Il n’en va pas de même de la nature de la violence, qui peut changer profondément et agir fortement sur l’évolution de nos sociétés. Deux évolutions de la violence paraissent marquer notre monde aujourd’hui : le passage du conflit armé au terrorisme, et la détérioration du lien social au sein de nos sociétés.

Paradoxalement, la guerre était une forme de maîtrise de la violence, par rapport au terrorisme et à la guérilla. La guerre, y compris la guerre d’indépendance, a des règles et des objectifs.
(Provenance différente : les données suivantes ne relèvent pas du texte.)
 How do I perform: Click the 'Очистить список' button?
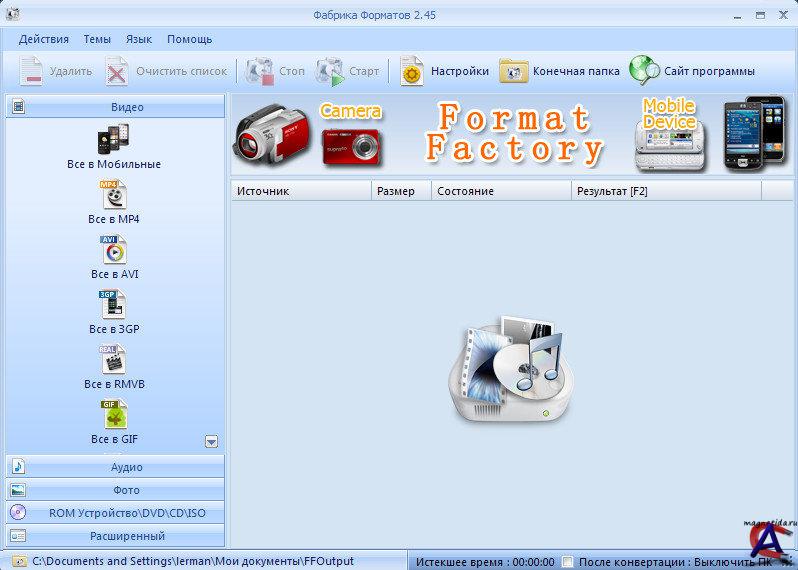[167, 71]
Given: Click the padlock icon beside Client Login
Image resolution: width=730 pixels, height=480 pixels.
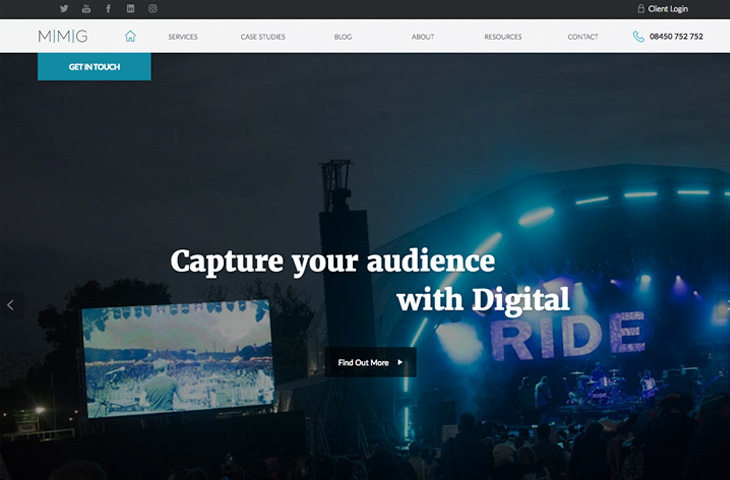Looking at the screenshot, I should 641,8.
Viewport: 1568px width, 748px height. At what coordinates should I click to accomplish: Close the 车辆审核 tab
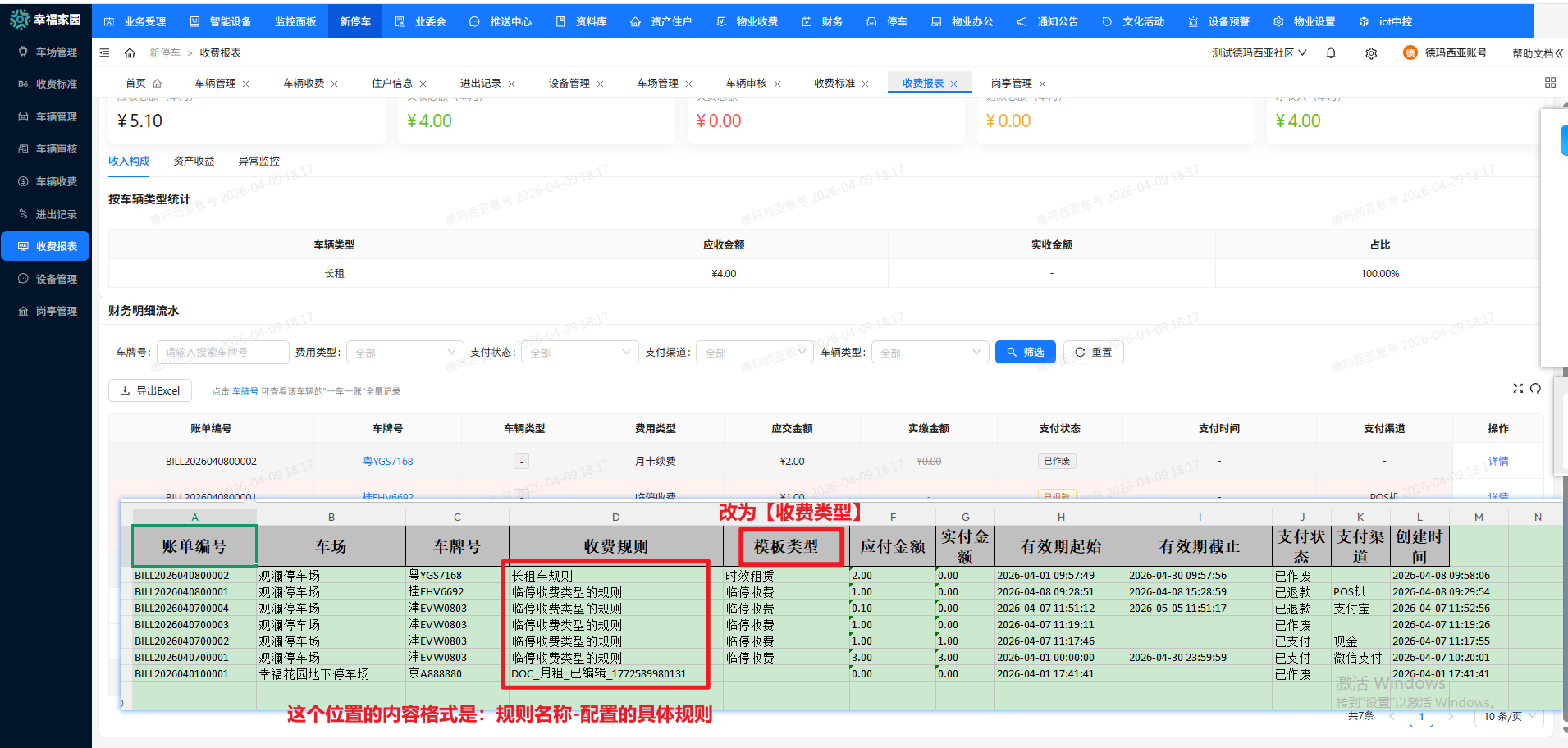pos(777,84)
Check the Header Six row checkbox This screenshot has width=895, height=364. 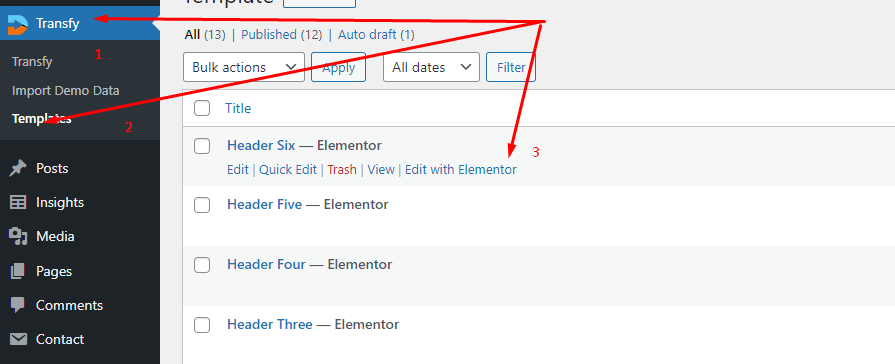click(x=201, y=146)
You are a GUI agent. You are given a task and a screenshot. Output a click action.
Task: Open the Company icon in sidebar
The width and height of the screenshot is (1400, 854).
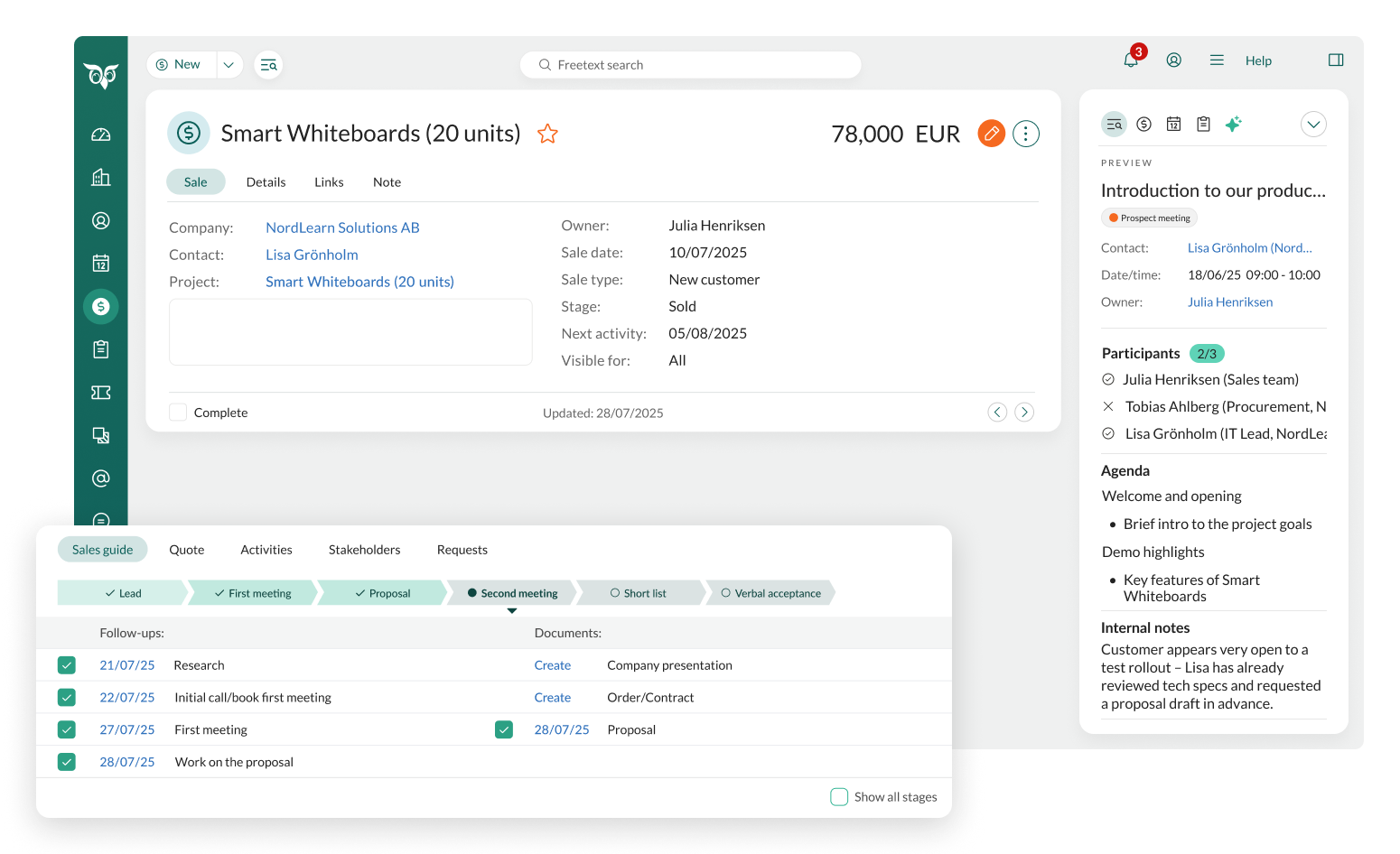[x=101, y=178]
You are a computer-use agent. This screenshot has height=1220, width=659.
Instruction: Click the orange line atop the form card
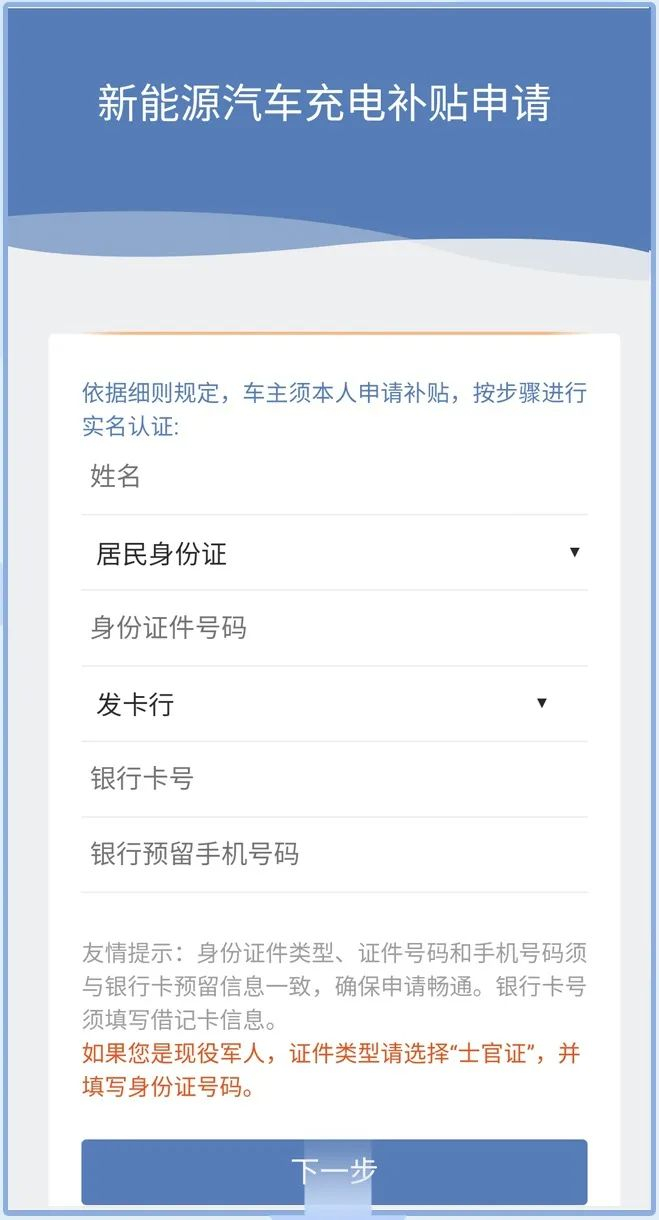334,334
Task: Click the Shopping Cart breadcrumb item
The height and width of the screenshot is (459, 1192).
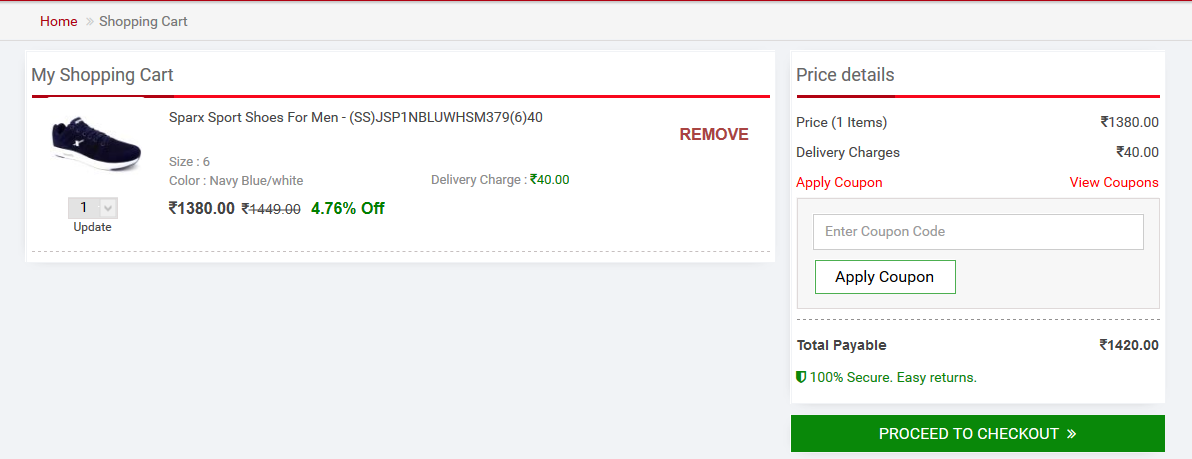Action: point(143,22)
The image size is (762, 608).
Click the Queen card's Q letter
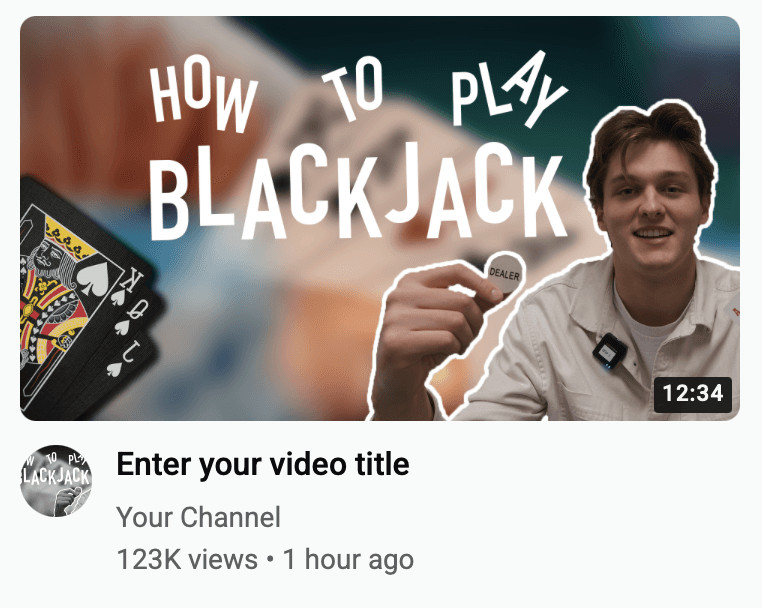(139, 308)
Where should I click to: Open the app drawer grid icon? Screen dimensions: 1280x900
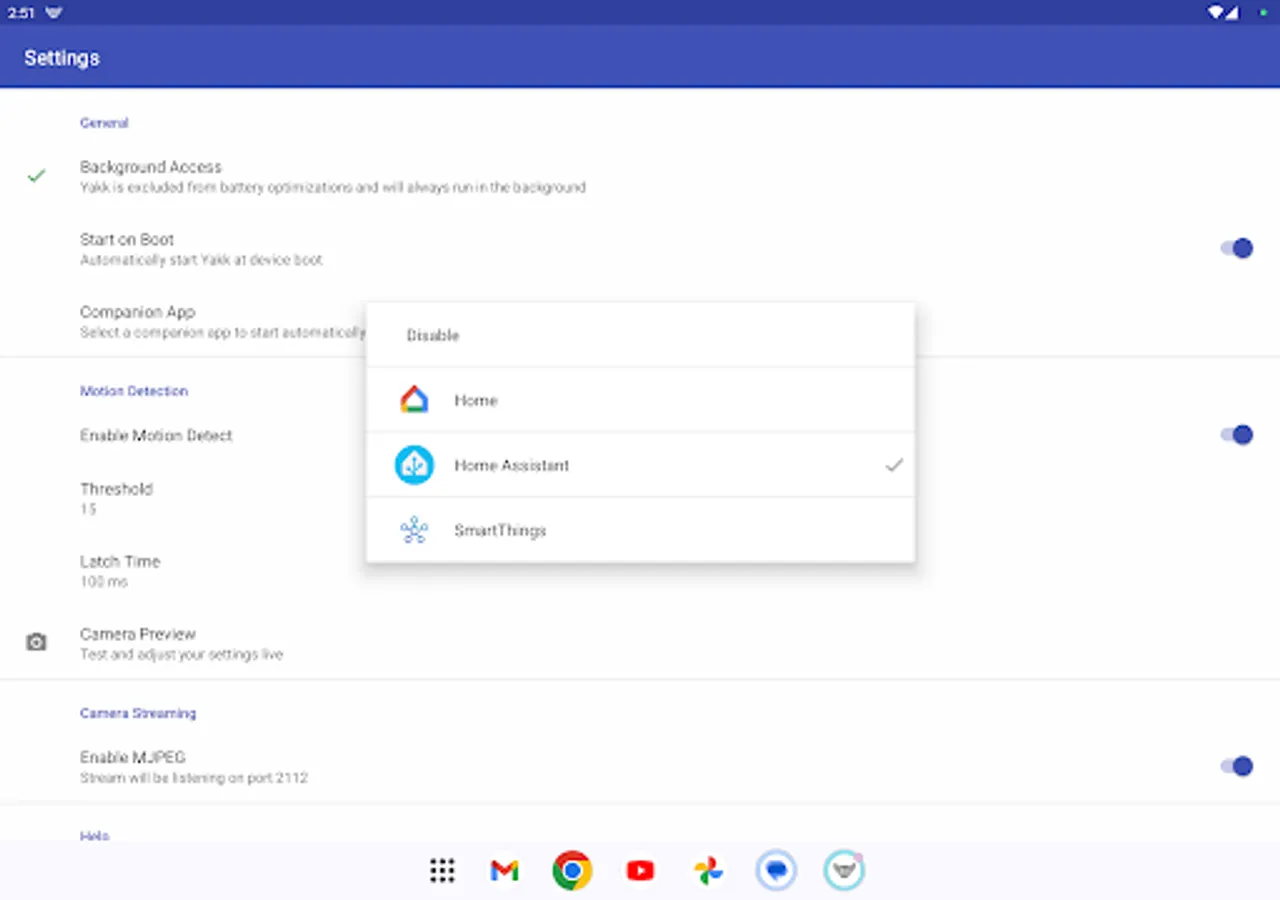tap(442, 870)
Elle dispose de procédures qui permettent de la faire cesser. Selon l’expression traditionnelle, elle « vide un conflit ». Le terrorisme est dépourvu de règles et perd de vue ses objectifs. Il ne dispose pas de procédures pour trouver une solution transactionnelle. Cette « désidéologisation » de la violence géopolitique, selon Jean-Claude Guillebaud, conduit à une montée en puissance de la sauvagerie à l’état pur. Les exemples de ce glissement se multiplient : Liban, Bosnie, Rwanda, Al Qaida, ETA, IRA. Sans doute le terrorisme a-t-il toujours existé, mais il était le fait d’individus peu nombreux et impuissants devant les États. Ce qui a changé, c’est qu’aujourd’hui le terrorisme peut opérer des destructions de masse et les États paraissent désarmés pour s’y opposer.

Les dictatures du XXe siècle ont dévoyé une des missions essentielles de l’État: la sécurité collective. Mais elles maîtrisaient encore le jeu. La politique des blocs, la dissuasion, les négociations et les compromis avaient permis d’assurer à peu près la paix, depuis la fin de la Seconde Guerre mondiale. Le terrorisme, régional ou planétaire, répond à des logiques toutes différentes, politiques en apparence, sectaires, messianiques ou apocalyptiques en réalité. La violence change de nature et devient d’autant plus terrifiante qu’on ne lui connaît ni règles, ni objectifs, ni stratégies. Toutes les procédures qui s’appliquaient dans les conflits interétatiques sont ici défaillantes et semblent livrer à la violence aveugle toute la planète, y compris dans ses sanctuaires les mieux gardés.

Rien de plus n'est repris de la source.